Automate RedShift Vacuum And Analyze with Script

April 14, 2020 • aws , redshift , shellscript , automation

Vacuum and Analyze process in AWS Redshift is a pain point to everyone, most of us trying to automate with their favorite scripting languge. AWS RedShift is an enterprise data warehouse solution to handle petabyte-scale data for you. AWS also improving its quality by adding a lot more features like Concurrency scaling, Spectrum, Auto WLM, etc. But for a DBA or a RedShift admin its always a headache to vacuum the cluster and do analyze to update the statistics. Since its build on top of the PostgreSQL database. But RedShift will do the Full vacuum without locking the tables. And they can trigger the auto vacuum at any time whenever the cluster load is less. But for a busy Cluster where everyday 200GB+ data will be added and modified some decent amount of data will not get benefit from the native auto vacuum feature. You know your workload, so you have to set a scheduled vacuum for your cluster and even we had such a situation where we need to build some more handy utility for my workload.

Vacuum Analyze Utility: #

We all know that AWS has an awesome repository for community contributed utilities. We can see a utility for Vacuum as well. But due to some errors and python related dependencies (also this one module is referring modules from other utilities as well). So we wanted to have a utility with the flexibility that we are looking for. And that’s why you are here. We developed(replicated) a shell-based vacuum analyze utility which almost converted all the features from the existing utility also some additional features like DRY RUN and etc. Lets see how it works.
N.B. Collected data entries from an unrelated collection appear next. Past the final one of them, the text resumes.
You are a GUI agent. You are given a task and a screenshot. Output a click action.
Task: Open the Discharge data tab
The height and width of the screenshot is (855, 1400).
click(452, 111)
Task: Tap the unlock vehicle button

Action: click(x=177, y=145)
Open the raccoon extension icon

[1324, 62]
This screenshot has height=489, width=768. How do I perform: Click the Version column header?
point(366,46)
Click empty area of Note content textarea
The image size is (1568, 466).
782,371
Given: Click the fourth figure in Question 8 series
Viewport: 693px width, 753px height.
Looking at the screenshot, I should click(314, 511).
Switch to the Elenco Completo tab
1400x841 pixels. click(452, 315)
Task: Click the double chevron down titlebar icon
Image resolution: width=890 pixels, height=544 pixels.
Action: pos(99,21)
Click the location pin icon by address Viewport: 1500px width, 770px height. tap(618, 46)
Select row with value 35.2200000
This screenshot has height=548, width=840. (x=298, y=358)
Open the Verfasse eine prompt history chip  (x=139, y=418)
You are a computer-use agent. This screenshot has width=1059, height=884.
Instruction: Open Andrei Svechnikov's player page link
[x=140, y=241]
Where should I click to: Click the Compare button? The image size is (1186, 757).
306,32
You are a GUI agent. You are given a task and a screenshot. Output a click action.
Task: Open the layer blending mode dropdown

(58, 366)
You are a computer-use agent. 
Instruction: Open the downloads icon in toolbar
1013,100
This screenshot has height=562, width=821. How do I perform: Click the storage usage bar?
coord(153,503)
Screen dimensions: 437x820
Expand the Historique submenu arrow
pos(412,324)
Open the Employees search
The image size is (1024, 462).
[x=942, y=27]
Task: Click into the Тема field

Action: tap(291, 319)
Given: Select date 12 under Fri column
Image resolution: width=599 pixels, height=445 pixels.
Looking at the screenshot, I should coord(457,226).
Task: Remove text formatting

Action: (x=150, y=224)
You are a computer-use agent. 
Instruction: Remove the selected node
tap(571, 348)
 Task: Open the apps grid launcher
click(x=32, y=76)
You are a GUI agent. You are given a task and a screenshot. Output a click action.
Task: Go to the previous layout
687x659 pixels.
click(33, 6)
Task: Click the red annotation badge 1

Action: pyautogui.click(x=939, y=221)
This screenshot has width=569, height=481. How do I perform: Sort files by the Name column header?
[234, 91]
You can get the script from my github repo.

Script Arguments: #

To trigger the vacuum you need to provide three mandatory things.

RedShift Endpoint
User Name
Database Name

This utility will not support cross database vacuum, it’s the PostgreSQL limitation. There are some other parameters that will get generated automatically if you didn’t pass them as an argument. Please refer to the below table.

Argument	Details	Default
-h	RedShift Endpoint
-u	User name (super admin user)
-P	password for the redshift user	use pgpass file
-p	RedShift Port	5439
-d	Database name
-s	Schema name to vacuum/analyze, for multiple schemas then use comma (eg: ‘schema1,schema2’)	ALL
-t	Table name to vacuum/analyze, for multiple tables then use comma (eg: ’table1,table2')	ALL
-b	Blacklisted tables, these tables will be ignored from the vacuum/analyze	Nothing
-k	Blacklisted schemas, these schemas will be ignored from the vacuum/analyze	Nothing
-w	WLM slot count to allocate limited memory	1
-q	querygroup for the vacuum/analyze, Default=default (for now I didn’t use this in script)	default
-a	Perform analyze or not [Binary value, if 1 then Perform 0 means don’t Perform]	1
-r	set analyze_threshold_percent	5
-v	Perform vacuum or not [Binary value, if 1 then Perform 0 means don’t Perform]	1
-o	vacuum options [FULL, SORT ONLY, DELETE ONLY, REINDEX ]	SORT ONLY
-c	vacuum threshold percentage	80
-x	Filter the tables based on unsorted rows from svv_table_info	10
-f	Filter the tables based on stats_off from svv_table_info	10
-z	DRY RUN - just print the vacuum and analyze queries on the screen [1 Yes, 0 No]	0

Installation: #

For this, you just need psql client only, no need to install any other tools/software.

Example Commands: #

Run vacuum and Analyze on all the tables.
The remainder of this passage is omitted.